▶ _Entries_:
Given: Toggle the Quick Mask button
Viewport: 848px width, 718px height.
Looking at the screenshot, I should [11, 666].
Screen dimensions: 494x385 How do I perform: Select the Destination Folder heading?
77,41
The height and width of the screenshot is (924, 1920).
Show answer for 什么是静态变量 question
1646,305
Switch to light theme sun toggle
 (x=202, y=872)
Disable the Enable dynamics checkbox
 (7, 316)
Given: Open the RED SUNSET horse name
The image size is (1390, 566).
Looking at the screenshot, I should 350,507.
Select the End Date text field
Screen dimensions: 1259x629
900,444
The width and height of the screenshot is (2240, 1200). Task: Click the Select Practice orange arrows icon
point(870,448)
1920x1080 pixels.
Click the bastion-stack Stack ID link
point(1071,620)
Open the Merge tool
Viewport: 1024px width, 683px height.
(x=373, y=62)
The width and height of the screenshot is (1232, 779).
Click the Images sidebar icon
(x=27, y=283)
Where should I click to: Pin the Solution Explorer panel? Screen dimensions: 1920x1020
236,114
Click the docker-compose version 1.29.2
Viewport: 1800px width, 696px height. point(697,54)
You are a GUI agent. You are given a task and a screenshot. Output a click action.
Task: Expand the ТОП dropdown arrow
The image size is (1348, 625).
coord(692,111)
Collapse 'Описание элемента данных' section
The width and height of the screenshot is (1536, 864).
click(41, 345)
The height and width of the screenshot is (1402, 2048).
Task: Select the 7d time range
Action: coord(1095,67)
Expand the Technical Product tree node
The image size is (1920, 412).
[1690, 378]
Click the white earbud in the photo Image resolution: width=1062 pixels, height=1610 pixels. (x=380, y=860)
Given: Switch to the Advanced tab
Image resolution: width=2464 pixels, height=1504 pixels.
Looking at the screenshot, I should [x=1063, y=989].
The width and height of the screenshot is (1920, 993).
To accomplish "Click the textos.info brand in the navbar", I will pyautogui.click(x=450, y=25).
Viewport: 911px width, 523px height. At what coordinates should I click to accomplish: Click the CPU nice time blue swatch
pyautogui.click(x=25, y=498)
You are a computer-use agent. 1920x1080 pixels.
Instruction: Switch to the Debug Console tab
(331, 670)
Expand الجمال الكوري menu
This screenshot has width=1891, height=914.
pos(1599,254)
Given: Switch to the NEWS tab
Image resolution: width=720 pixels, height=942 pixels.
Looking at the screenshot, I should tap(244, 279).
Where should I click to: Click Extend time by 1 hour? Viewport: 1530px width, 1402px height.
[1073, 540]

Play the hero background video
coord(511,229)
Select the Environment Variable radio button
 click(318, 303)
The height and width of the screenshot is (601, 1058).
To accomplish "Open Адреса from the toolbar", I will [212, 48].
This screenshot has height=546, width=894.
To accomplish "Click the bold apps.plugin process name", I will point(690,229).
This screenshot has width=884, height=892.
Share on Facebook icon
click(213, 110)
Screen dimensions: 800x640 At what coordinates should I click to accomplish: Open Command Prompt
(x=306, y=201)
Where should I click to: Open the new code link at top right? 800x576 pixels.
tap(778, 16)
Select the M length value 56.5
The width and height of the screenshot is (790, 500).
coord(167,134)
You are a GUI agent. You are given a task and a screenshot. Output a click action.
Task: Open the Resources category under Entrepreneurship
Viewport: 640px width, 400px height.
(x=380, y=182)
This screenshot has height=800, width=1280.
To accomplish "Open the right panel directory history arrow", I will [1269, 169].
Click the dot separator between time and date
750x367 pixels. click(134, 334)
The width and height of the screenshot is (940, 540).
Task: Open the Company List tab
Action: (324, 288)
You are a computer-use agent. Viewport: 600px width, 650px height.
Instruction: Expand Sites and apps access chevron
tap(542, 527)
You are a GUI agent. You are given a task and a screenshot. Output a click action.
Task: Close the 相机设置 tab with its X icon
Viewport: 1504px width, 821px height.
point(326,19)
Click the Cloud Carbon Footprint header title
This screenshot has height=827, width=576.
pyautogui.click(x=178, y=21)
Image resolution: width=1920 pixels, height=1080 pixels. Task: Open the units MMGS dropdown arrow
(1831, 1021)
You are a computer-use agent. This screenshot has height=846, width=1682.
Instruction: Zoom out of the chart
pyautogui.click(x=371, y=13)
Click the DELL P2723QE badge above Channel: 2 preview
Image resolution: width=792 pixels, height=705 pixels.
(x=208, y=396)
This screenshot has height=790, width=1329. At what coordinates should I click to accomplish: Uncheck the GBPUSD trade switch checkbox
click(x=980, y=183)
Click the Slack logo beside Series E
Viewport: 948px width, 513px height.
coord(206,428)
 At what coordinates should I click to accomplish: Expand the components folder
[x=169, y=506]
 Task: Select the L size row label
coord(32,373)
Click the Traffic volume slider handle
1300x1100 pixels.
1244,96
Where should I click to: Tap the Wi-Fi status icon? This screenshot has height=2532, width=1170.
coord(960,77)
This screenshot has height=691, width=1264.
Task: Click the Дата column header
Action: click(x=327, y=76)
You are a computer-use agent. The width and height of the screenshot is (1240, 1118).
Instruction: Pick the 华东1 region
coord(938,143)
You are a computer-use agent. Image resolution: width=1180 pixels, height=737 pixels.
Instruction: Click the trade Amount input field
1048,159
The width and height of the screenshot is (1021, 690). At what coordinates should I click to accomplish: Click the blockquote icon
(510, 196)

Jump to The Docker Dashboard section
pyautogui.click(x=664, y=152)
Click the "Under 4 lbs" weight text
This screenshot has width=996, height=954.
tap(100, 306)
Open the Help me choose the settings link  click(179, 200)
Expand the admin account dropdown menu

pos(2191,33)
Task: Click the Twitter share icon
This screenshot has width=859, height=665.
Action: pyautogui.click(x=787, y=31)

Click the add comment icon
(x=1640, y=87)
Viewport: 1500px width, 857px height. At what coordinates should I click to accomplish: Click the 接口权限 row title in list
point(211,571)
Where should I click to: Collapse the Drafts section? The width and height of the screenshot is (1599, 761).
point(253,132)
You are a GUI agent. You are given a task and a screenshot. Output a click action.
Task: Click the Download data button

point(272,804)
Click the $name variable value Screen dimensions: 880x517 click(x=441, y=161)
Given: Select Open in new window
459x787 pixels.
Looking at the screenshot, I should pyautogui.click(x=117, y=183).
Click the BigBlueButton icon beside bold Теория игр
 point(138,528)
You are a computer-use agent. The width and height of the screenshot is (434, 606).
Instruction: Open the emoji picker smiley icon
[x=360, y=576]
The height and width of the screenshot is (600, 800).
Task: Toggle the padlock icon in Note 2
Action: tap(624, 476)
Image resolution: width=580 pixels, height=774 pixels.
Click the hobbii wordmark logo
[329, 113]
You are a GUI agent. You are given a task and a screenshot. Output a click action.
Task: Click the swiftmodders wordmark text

▶ _Task to carry out_: List every line of the data above that contains the word "title", copying each line in full.

▶ _The output_:
Click the Cloud Carbon Footprint header title
Viewport: 1500px width, 857px height. At what coordinates should I click to accomplish: Click the 接口权限 row title in list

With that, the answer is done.